According to a study, researchers examined that molecular autopsies can reveal genetic risk factors in young people who unexpectedly die, but the proper interpretation of the results can be challenging. The study was published in Circulation.
Following guidelines set by the American College of Medical Genetics and Genomics (ACMG) can help assess the risk of certain genetic variants, enabling proper counseling of surviving family members.

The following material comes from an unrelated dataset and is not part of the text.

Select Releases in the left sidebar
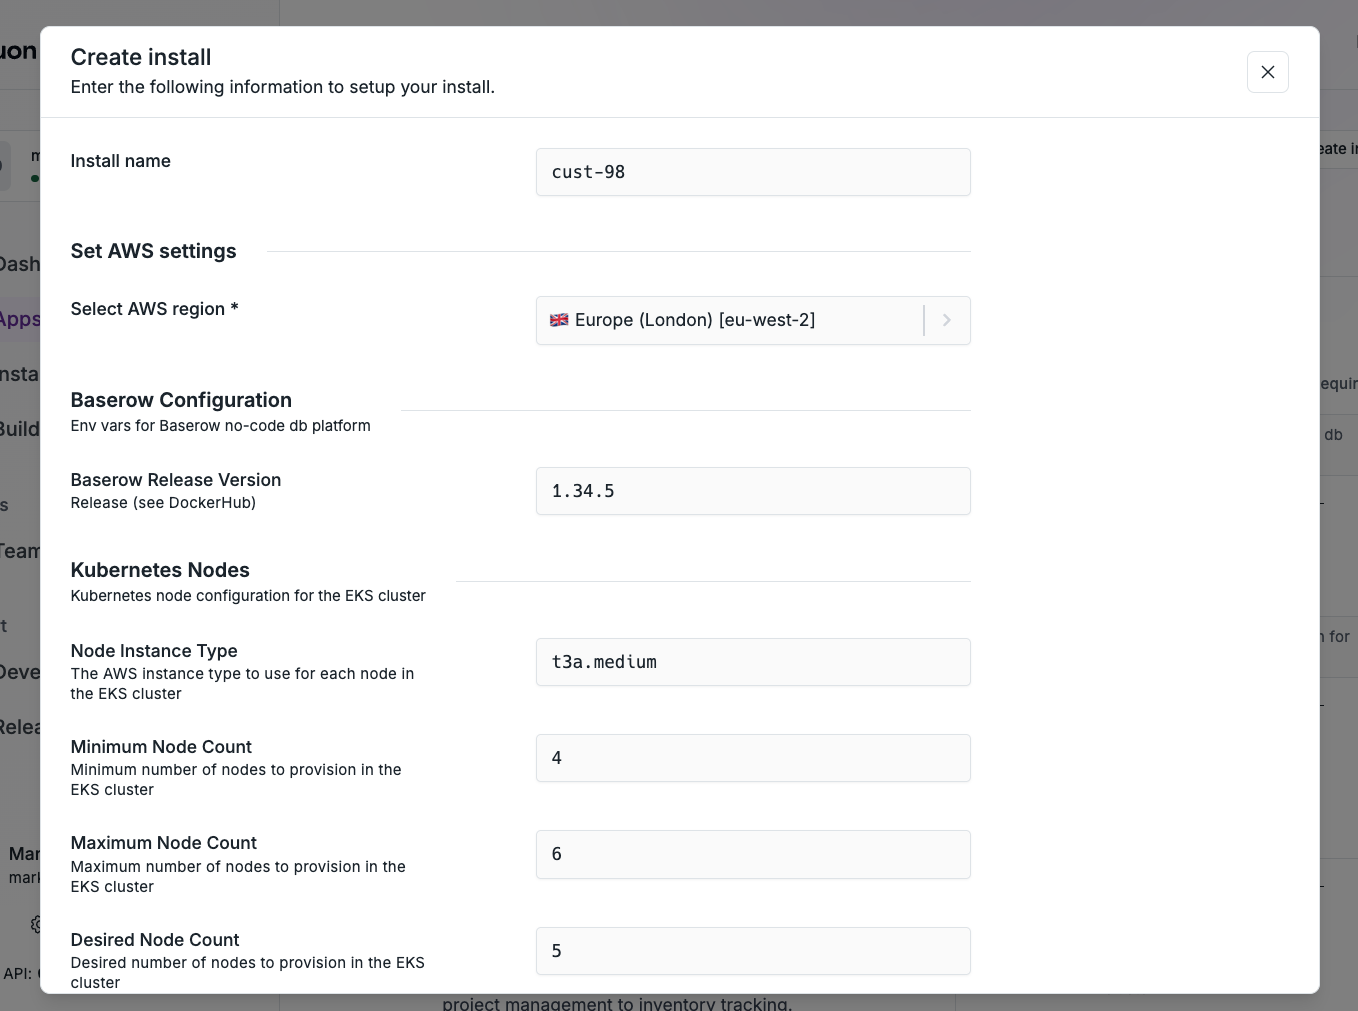 pyautogui.click(x=20, y=727)
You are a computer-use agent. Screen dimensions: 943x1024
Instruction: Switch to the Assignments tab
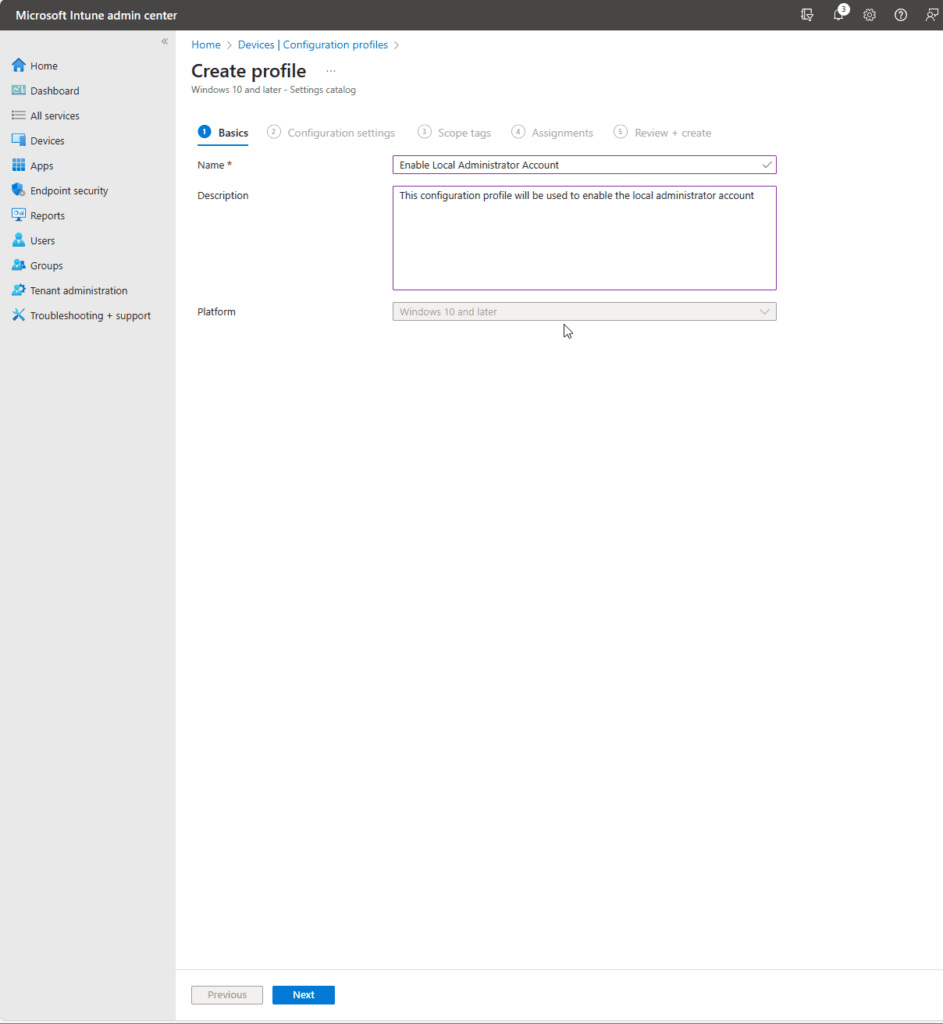click(560, 132)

While genetic testing may help in understanding the underlying pathology in sudden, unexpected death, the greatest benefit is to surviving family members with the hope of preventing future deaths, further highlighting that autopsies, whether conventional or molecular, are performed to benefit the living.
Coronary Artery Disease
Sudden cardiac death is a major health burden, killing as many as 450,000 people annually in the United States. According to the study, the majority of these deaths are caused by coronary artery disease or related conditions. However, up to 5,000 young people, every year die suddenly, and about 40% of these cases remain unexplained after the autopsy.
Lethal and inheritable cardiomyopathies or channelopathies, diseases that affect the heart muscles or heart rhythm, may be responsible for a substantial portion of these unexplained cases. A whole-exome or whole genome molecular autopsy can reveal genetic variants that can potentially cause sudden cardiac death.
However, erroneously judging variants as pathogenic has the potential to harm patients and their families. According to the authors, as much as 10 percent of the variants associated with the long-QT syndrome, a common arrhythmia disorder, may be classified incorrectly in literature, emphasizing the importance of corroborating evidence when determining pathogenicity.
In the new study, investigators examined 25 cases of sudden unexplained death in young adults from Cook County, IL, analyzing 99 gene variants thought to be associated with sudden cardiac death. They found 27 ultra-rare variants present among 16 of the victims, meriting further investigation. Following the ACMG framework, the investigators next used weighted factors to determine clinical relevance.
Whether the gene was major or minor, whether its phenotype matched the patient's presentation at autopsy, and any resemblance to previously established pathogenic gene variants are all factors that have point values, which are combined to establish classification. In the end, four of the 25 patients examined in this study were found to have clinically actionable genetic variants, warranting genetic testing of surviving family members.
In addition to the cost reductions in genetic testing, clinicians and pathologists see the benefits of postmortem genetic testing. These benefits include counseling and treating surviving family members and gaining a better understanding of the causes of sudden, unexpected death in cases where a conventional autopsy fails to reveal an anatomic cause of death.
White continues to investigate sudden, unexpected death in children and young adults. They conducted genetic testing on the deceased and surviving family members, coupling that data with clinical testing to counseling surviving family.